BranchMergeProposal:+index timeout

Bug #615647 reported by Robert Collins
14
This bug affects 2 people
Affects Status Importance Assigned to Milestone
Launchpad itself
Fix Released
Critical
Robert Collins

Bug Description

OOPS-1868C346 - https://code.launchpad.net/%7Ebryce/launchpad/lp-617698-forwarding/+merge/41003/+index
OOPS-1868C344
OOPS-1681EC3984
OOPS-1899K170

BranchMergeProposal:+index is timing out.

51. 1904 11559ms SQL-launchpad-main-master

SELECT "_13637".branch,
       "_13637".revision,
       "_13637".sequence
FROM BranchRevision AS "_13637"
LEFT JOIN BranchRevision AS "_13638" ON "_13638".branch = 24637
AND "_13638".revision = "_13637".revision
WHERE "_13637".branch = 446546
  AND "_13637".sequence IS NOT NULL
  AND "_13638".branch IS NULL
ORDER BY "_13637".sequence DESC LIMIT 10

 with source AS (SELECT branchrevision.branch,
       branchrevision.revision,
       branchrevision.sequence
 FROM BranchRevision
where branchrevision.branch = 374617 and branchrevision.sequence is not NULL
order by branchrevision.branch desc, branchrevision.sequence desc limit 10)
SELECT source.branch, source.revision, source.sequence from source where
source.revision not in (select revision from BranchRevision AS target where target.branch = 24637 and source.revision=target.revision)
 ORDER BY source.branch desc, source.sequence DESC LIMIT 10;

has a substantially cheaper plan

Related branches

Revision history for this message
Stuart Bishop (stub) wrote :

I call contention.

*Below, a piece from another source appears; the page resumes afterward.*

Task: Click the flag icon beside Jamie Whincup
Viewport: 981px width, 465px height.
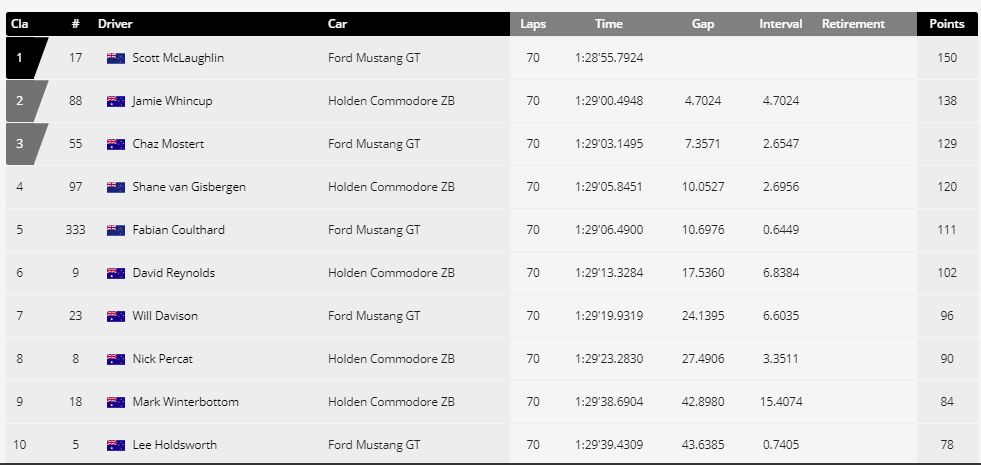Action: click(116, 101)

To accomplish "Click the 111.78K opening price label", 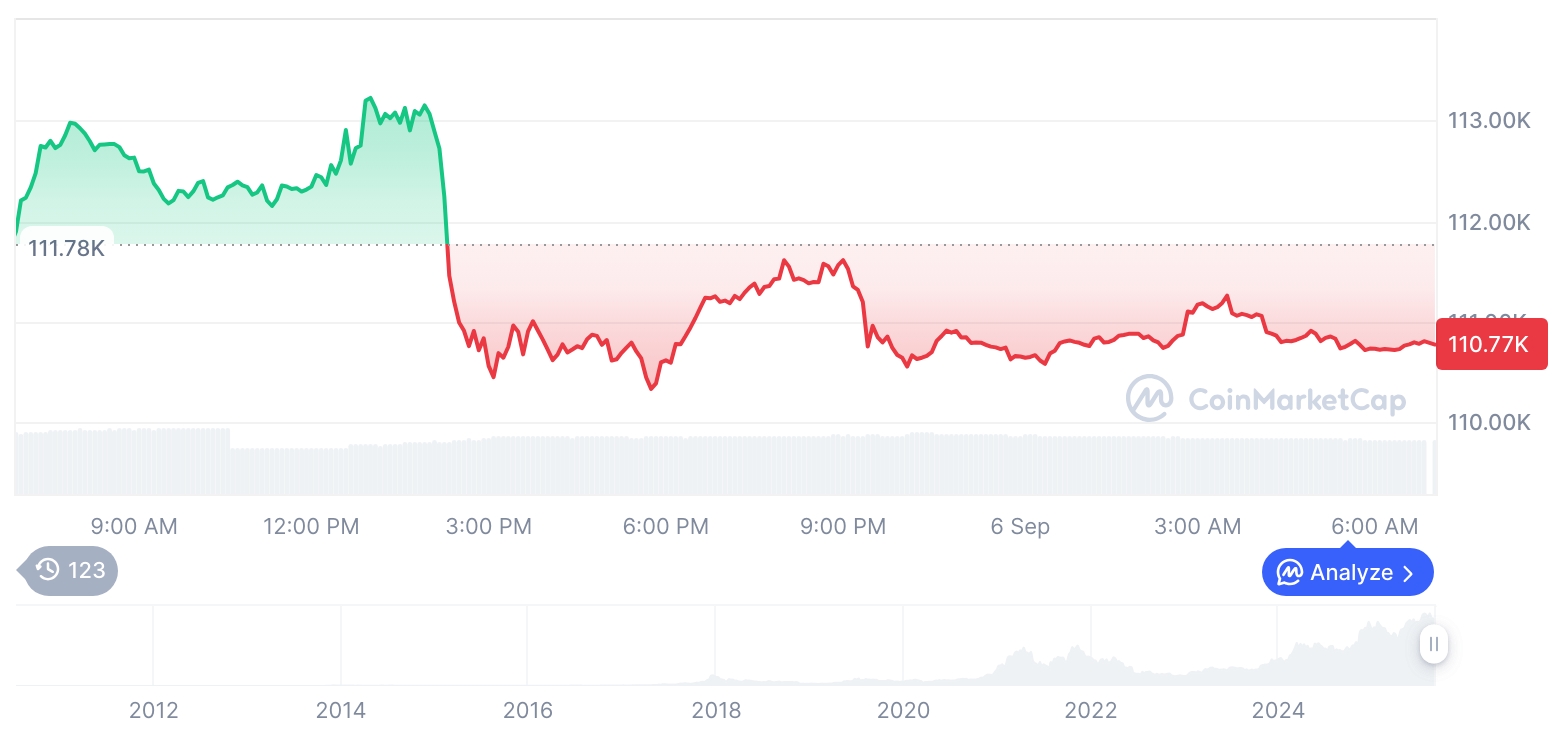I will coord(65,248).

There are over half a billion rows in the table. It gets its new rows in large chunks, often 10k records at a time. Still, 14 seconds is silly.

Assuming contention the BranchRevision table isn't disappearing in the near future, I think this needs to be addressed in the branch scanner with more frequent (or even constant) commits.

There is no link to the actual OOPS here, so flagging incomplete.

Changed in launchpad-code:
status: Triaged → Incomplete
Revision history for this message
Robert Collins (lifeless) wrote :

OOPS-1681EC3984 - added to description too for easy access

Changed in launchpad-code:
status: Incomplete → Triaged
description: updated
Revision history for this message
Robert Collins (lifeless) wrote :

https://devpad.canonical.com/~stub/ppr/lpnet/latest-daily-timeout-candidates.html

From the PPR:
hits total-time 99% mean stddev variance median
335 1219.31 65.23 3.64 20.53 421.53 1.08

So it certainly does look spiky, and around 1% are going past our timeout cap.

Revision history for this message
Stuart Bishop (stub) wrote :

What happened to the branch that was dropping BranchRevision.id?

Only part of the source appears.